● TASK DETAILS
Look for "Open" in the material below and show each line that contains it.

● DATASET RECORDS
┌──

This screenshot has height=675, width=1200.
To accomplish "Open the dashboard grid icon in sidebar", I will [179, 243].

└──
┌──

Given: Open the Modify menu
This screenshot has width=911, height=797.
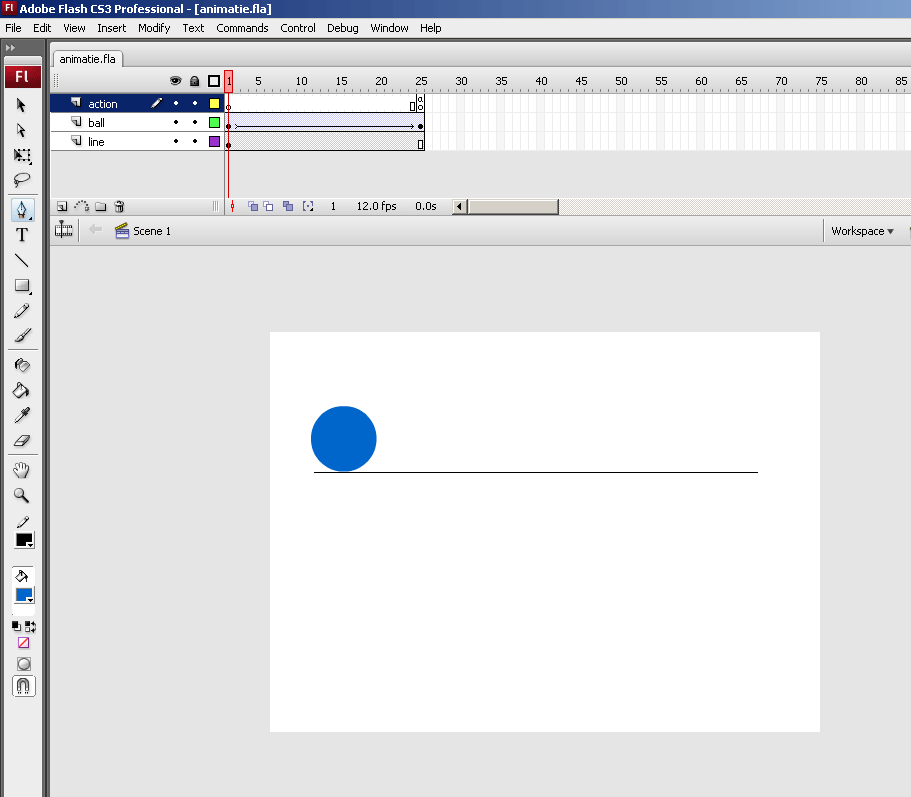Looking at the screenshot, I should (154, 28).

└──

● EXERCISE RESULT
To accomplish "Open the dashboard grid icon in sidebar", I will [179, 243].
Given: Open the Modify menu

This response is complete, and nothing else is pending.